__EXERCISE TASK__: Return every one of the following entries word for word, keeping each line as it stands.

__MATERIAL FOR THE TASK__:
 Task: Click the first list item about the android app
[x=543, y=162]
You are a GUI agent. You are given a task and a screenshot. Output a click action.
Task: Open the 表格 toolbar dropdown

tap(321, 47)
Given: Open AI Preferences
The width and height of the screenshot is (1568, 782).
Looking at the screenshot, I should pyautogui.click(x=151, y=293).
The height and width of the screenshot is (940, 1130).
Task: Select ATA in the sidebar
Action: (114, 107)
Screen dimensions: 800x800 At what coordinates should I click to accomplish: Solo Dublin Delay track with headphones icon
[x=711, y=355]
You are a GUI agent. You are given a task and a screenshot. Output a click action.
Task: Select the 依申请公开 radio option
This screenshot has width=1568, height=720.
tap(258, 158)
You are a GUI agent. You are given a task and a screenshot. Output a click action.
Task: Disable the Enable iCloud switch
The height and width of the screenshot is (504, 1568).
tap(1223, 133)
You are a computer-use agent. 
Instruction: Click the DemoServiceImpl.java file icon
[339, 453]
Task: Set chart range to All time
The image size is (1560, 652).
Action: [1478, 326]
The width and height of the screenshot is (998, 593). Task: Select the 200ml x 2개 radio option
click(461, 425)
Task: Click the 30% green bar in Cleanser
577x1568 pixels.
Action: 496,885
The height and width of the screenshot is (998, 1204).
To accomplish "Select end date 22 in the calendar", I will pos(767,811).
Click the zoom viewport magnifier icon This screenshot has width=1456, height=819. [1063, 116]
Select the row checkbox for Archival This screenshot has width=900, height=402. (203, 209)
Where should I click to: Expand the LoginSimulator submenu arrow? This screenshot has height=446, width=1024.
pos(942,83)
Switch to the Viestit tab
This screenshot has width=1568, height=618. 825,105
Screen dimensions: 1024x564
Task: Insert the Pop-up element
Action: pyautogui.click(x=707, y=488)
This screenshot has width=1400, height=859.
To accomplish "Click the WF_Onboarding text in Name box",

__RESPONSE TO THE EXERCISE__:
 Task: Click the first list item about the android app
[x=543, y=162]
You are a GUI agent. You are given a task and a screenshot. Output a click action.
Task: Open the 表格 toolbar dropdown

tap(321, 47)
Given: Open AI Preferences
The width and height of the screenshot is (1568, 782).
Looking at the screenshot, I should pyautogui.click(x=151, y=293).
The height and width of the screenshot is (940, 1130).
Task: Select ATA in the sidebar
Action: (114, 107)
Screen dimensions: 800x800 At what coordinates should I click to accomplish: Solo Dublin Delay track with headphones icon
[x=711, y=355]
You are a GUI agent. You are given a task and a screenshot. Output a click action.
Task: Select the 依申请公开 radio option
This screenshot has width=1568, height=720.
tap(258, 158)
You are a GUI agent. You are given a task and a screenshot. Output a click action.
Task: Disable the Enable iCloud switch
The height and width of the screenshot is (504, 1568).
tap(1223, 133)
You are a computer-use agent. 
Instruction: Click the DemoServiceImpl.java file icon
[339, 453]
Task: Set chart range to All time
The image size is (1560, 652).
Action: [1478, 326]
The width and height of the screenshot is (998, 593). Task: Select the 200ml x 2개 radio option
click(461, 425)
Task: Click the 30% green bar in Cleanser
577x1568 pixels.
Action: 496,885
The height and width of the screenshot is (998, 1204).
To accomplish "Select end date 22 in the calendar", I will pos(767,811).
Click the zoom viewport magnifier icon This screenshot has width=1456, height=819. [1063, 116]
Select the row checkbox for Archival This screenshot has width=900, height=402. (203, 209)
Where should I click to: Expand the LoginSimulator submenu arrow? This screenshot has height=446, width=1024.
pos(942,83)
Switch to the Viestit tab
This screenshot has width=1568, height=618. 825,105
Screen dimensions: 1024x564
Task: Insert the Pop-up element
Action: pyautogui.click(x=707, y=488)
This screenshot has width=1400, height=859.
To accomplish "Click the WF_Onboarding text in Name box",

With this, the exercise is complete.